Scott De Orio, Ph.D., is a political and legal historian whose research focuses on the history of the regulation and criminalization of LGBTQ+ people in the twentieth-century, both in the United States and transnationally. His first book project, Policing Gay Sex: Male Homosexuality and the Expansion of the Carceral State in Modern America (in production) shows how the policing of gay sex has been implicated in the expansion of the American carceral state and the rise of mass incarceration. He is also at work on a second book project titled The Children’s Crusade: Policing Pedophilia in the Modern Transatlantic World.

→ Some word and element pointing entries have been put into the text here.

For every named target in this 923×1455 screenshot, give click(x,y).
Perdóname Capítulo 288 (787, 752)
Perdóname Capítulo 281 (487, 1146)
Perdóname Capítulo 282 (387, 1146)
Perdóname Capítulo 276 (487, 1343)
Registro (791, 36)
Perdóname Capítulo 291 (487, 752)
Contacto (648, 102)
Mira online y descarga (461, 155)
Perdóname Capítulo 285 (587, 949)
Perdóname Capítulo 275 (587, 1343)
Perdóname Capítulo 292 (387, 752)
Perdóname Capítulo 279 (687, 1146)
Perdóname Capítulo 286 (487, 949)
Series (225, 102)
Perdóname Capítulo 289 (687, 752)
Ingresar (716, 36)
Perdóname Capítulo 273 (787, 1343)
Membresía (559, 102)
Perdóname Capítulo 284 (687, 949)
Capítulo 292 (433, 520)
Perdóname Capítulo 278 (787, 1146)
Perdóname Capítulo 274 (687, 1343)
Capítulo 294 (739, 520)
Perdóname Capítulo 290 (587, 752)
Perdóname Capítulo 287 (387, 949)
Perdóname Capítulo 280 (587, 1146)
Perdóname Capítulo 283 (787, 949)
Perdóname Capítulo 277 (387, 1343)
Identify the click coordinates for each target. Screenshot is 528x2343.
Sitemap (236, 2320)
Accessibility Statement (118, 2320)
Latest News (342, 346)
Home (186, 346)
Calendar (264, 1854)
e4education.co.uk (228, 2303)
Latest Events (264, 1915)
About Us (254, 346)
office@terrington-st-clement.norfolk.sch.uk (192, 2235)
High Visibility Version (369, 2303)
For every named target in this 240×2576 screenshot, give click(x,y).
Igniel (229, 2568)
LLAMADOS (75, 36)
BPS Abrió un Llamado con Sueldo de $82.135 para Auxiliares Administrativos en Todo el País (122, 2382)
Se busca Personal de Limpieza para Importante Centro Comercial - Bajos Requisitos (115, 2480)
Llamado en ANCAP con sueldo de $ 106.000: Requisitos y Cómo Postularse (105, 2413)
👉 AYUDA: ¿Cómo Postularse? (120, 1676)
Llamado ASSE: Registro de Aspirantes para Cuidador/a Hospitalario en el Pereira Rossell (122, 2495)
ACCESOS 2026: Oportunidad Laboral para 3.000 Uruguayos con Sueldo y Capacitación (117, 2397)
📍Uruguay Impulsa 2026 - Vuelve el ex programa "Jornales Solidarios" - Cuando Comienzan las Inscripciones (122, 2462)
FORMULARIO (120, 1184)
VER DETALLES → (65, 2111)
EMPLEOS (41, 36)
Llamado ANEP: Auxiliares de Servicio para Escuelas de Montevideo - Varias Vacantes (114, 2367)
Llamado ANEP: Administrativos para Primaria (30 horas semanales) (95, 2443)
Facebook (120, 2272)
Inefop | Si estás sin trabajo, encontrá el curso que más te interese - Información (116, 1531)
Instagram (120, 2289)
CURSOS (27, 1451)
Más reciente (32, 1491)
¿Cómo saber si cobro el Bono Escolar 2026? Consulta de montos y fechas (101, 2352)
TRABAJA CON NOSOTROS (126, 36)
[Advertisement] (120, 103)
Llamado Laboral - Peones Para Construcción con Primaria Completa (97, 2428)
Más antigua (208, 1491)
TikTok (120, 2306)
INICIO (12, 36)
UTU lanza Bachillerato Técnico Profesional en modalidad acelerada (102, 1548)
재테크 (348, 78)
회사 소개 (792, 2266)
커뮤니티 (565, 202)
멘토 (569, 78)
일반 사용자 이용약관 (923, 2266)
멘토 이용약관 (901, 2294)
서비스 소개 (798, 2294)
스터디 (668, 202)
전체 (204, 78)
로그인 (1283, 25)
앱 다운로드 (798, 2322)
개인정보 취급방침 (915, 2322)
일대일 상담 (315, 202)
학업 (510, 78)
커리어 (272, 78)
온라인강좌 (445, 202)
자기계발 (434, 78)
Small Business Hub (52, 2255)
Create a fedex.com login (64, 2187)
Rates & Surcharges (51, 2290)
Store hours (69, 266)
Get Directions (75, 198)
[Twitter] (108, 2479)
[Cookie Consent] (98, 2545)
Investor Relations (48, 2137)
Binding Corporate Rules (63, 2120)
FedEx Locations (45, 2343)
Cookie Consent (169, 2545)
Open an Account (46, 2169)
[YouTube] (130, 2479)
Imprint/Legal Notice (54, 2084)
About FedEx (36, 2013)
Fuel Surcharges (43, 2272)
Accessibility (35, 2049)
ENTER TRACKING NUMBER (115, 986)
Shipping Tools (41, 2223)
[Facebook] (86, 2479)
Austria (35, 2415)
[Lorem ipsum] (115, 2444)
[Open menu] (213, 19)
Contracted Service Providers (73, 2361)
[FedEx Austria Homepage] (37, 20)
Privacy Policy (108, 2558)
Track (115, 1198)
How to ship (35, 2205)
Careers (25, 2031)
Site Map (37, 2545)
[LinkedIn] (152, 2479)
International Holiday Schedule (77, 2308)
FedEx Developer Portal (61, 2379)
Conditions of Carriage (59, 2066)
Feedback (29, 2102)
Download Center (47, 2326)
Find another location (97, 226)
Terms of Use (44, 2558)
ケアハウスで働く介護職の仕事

From 2018–20, De Orio was a Mellon Postdoctoral Fellow at the Sexualities Project at Northwestern University, and was awarded the 2019 John D’Emilio LGBTQ History Dissertation Award from the Organization of American Historians. His writing has appeared or will appear in the Journal of the History of Sexuality, Law & Social Inquiry, the Journal of American Constitutional History, and the edited collection The War on Sex (Duke, 2017).